▶ [What you are asked to do]: Repeat every entry below exactly as given.

Provided data below:

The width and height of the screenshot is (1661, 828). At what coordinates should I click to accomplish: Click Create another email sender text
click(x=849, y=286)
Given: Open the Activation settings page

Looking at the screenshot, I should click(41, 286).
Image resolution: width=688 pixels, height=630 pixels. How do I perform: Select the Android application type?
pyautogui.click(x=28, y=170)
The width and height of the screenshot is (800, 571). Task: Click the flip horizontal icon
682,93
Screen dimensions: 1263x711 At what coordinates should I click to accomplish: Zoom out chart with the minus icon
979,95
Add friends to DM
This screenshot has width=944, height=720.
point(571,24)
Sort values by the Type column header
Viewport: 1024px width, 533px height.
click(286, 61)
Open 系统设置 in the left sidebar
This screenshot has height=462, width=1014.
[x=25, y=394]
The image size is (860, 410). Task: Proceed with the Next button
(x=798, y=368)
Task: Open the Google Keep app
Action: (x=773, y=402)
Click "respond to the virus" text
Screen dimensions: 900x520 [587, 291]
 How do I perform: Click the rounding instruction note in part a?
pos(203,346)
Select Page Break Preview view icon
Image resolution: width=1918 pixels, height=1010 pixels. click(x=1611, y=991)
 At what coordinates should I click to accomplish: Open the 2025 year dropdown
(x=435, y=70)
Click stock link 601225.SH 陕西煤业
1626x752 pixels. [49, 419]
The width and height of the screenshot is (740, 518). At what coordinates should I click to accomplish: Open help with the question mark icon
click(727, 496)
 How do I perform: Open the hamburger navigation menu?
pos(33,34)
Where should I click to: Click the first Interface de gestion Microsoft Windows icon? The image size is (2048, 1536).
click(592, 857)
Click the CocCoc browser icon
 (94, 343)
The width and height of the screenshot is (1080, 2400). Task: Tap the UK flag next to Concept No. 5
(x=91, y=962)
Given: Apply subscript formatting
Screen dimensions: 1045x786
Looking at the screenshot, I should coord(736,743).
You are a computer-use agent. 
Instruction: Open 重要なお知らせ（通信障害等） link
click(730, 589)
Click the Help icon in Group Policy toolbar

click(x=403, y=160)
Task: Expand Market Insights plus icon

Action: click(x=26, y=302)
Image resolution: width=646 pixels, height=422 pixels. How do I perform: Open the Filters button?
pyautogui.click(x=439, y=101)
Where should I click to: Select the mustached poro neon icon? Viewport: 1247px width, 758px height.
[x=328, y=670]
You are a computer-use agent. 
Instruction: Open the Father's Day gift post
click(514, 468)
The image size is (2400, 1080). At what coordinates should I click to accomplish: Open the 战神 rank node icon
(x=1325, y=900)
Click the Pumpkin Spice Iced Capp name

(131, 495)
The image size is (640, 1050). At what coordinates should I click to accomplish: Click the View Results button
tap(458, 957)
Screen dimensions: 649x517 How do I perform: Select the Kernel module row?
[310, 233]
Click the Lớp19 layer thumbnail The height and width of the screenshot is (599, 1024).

End of Provided data.

▶ [Solution to this exercise]:
The width and height of the screenshot is (1661, 828). At what coordinates should I click to accomplish: Click Create another email sender text
click(x=849, y=286)
Given: Open the Activation settings page

Looking at the screenshot, I should click(41, 286).
Image resolution: width=688 pixels, height=630 pixels. How do I perform: Select the Android application type?
pyautogui.click(x=28, y=170)
The width and height of the screenshot is (800, 571). Task: Click the flip horizontal icon
682,93
Screen dimensions: 1263x711 At what coordinates should I click to accomplish: Zoom out chart with the minus icon
979,95
Add friends to DM
This screenshot has width=944, height=720.
point(571,24)
Sort values by the Type column header
Viewport: 1024px width, 533px height.
click(286, 61)
Open 系统设置 in the left sidebar
This screenshot has height=462, width=1014.
[x=25, y=394]
The image size is (860, 410). Task: Proceed with the Next button
(x=798, y=368)
Task: Open the Google Keep app
Action: (x=773, y=402)
Click "respond to the virus" text
Screen dimensions: 900x520 [587, 291]
 How do I perform: Click the rounding instruction note in part a?
pos(203,346)
Select Page Break Preview view icon
Image resolution: width=1918 pixels, height=1010 pixels. click(x=1611, y=991)
 At what coordinates should I click to accomplish: Open the 2025 year dropdown
(x=435, y=70)
Click stock link 601225.SH 陕西煤业
1626x752 pixels. [49, 419]
The width and height of the screenshot is (740, 518). At what coordinates should I click to accomplish: Open help with the question mark icon
click(727, 496)
 How do I perform: Open the hamburger navigation menu?
pos(33,34)
Where should I click to: Click the first Interface de gestion Microsoft Windows icon? The image size is (2048, 1536).
click(592, 857)
Click the CocCoc browser icon
 (94, 343)
The width and height of the screenshot is (1080, 2400). Task: Tap the UK flag next to Concept No. 5
(x=91, y=962)
Given: Apply subscript formatting
Screen dimensions: 1045x786
Looking at the screenshot, I should coord(736,743).
You are a computer-use agent. 
Instruction: Open 重要なお知らせ（通信障害等） link
click(730, 589)
Click the Help icon in Group Policy toolbar

click(x=403, y=160)
Task: Expand Market Insights plus icon

Action: click(x=26, y=302)
Image resolution: width=646 pixels, height=422 pixels. How do I perform: Open the Filters button?
pyautogui.click(x=439, y=101)
Where should I click to: Select the mustached poro neon icon? Viewport: 1247px width, 758px height.
[x=328, y=670]
You are a computer-use agent. 
Instruction: Open the Father's Day gift post
click(514, 468)
The image size is (2400, 1080). At what coordinates should I click to accomplish: Open the 战神 rank node icon
(x=1325, y=900)
Click the Pumpkin Spice Iced Capp name

(131, 495)
The image size is (640, 1050). At what coordinates should I click to accomplish: Click the View Results button
tap(458, 957)
Screen dimensions: 649x517 How do I perform: Select the Kernel module row?
[310, 233]
Click the Lớp19 layer thumbnail The height and width of the screenshot is (599, 1024).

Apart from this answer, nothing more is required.